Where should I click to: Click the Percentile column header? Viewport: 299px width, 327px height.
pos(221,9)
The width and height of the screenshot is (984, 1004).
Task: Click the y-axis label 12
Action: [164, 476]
• • •
Give every entry once more, exactly as it reads.

Where should I click to: Click the Percentile column header? Viewport: 299px width, 327px height.
pos(221,9)
The width and height of the screenshot is (984, 1004).
Task: Click the y-axis label 12
Action: [164, 476]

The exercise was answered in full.